Skills and Expectations:
- Kind and professional demeanor.
- Professional and well-groomed appearance at all times.
- Communicate positively and effectively, both written and verbally, with patients, family, and staff.
- Demonstrate effective organizational skills in an evolving environment.
- Work with honesty, compassion and integrity at all times.
- Understand and adhere to the scope of service for the department and this position.
- Understand and adhere to all of PMC’s policies and procedures.
- Understand and adhere to PMC’s Code of Conduct.
- Adhere to the strictest confidentiality and HIPAA regulations.
- Demonstrate a commitment to building and sustaining a diverse, inclusive, and equitable working environment.
- Ability to remain calm and efficient in emergency situations.
- Demonstrate strong problem-solving skills.
- Demonstrate strong emotional intelligence.
Physical Requirements:
The physical demands described here are representative of those that must be met by an employee to successfully perform the essential functions of the job. Reasonable accommodations may be made to enable individuals with disabilities to perform the essential functions. While performing this job, the employee:
- Must be able to remain in a stationary position 50% of the time.
- Must be able to move and traverse about the facility 50% of the time.
- Frequently transport objects weighing up to 50lbs
- Occasionally position objects weighing up to 100lbs.
- Must be able to communicate and exchange information in a way others will understand.
- Must be able to recognize details such as color and depth within a few feet of the observer.
- Frequently operates computers, machinery, and other healthcare equipment.
- Constantly positions self to complete essential functions.
- May be required to wear N95s or PAPRs throughout the shift.
Please note this job description is not designed to cover or contain a comprehensive listing of activities, duties or responsibilities that are required of the employee for this job.

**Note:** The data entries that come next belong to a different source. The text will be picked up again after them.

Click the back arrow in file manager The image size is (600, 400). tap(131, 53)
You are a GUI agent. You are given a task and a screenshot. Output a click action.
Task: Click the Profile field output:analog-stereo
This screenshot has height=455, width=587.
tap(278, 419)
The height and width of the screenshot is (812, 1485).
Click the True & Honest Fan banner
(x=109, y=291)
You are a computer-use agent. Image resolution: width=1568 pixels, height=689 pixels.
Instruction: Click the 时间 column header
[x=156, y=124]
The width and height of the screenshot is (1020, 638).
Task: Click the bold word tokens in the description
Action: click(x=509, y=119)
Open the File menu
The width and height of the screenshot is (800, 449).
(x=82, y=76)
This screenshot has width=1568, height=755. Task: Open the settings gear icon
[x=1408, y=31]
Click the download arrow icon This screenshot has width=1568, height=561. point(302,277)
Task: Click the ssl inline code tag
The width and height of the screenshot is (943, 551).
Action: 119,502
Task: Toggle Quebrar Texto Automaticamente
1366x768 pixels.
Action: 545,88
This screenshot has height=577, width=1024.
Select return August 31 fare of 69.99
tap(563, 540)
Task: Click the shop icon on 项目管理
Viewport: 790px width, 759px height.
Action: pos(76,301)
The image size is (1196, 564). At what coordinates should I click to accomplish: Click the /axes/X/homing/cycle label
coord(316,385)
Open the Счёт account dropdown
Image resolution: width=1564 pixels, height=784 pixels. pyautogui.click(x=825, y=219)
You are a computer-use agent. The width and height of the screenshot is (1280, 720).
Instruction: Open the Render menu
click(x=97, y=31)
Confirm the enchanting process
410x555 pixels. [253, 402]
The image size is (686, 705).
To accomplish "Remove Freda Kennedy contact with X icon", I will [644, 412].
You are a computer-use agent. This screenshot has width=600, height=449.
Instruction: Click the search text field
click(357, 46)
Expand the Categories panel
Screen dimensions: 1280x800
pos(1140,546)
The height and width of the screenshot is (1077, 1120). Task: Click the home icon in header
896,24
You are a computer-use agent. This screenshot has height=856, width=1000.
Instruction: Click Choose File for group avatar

Duties, responsibilities, and activities may change at any time with or without notice

Pioneers' history began in 1947 when Freeman Fairfield, a previous resident of this community, approached the County Commissioners about establishing a hospital. Over the next several years, Mr. Fairfield worked with the Commissioners and a group of local citizens to build a hospital for the Meeker community. Opening its doors in 1950, Pioneers began offering acute health care and surgical services to the community, licensed through the State of Colorado Department of Health and Human Services. We are Medicare and Medicaid-certified, accept private insurance, and, of course, self-pay. Financial arrangements may be set up through the Business Office.
In 1964, the Walbridge Memorial Convalescent Wing opened its doors for long-term care, made possible through the generosity of the wills of Carl and Adelaide Walbridge. Attached to the north side of the hospital, the Wing, with its 33 beds, brings skilled and intermediate nursing to residents who are unable to care for themselves. Through the Wing's rehabilitation services, exercise, and activity groups, each resident's care is individualized to meet his or her physical, emotional, nutritional, and spiritual needs. The Wing is licensed by the State of Colorado Department of Health and Human Services, and accepts Medicare, Medicaid, and private-pay residents.
First-line health care services are delivered through Meeker Family Health Center. The MFHC originated in 1990 as a rural health clinic, and its physicians, nurse practitioners, and staff continue to strive to meet our community's and visitors' healthcare needs.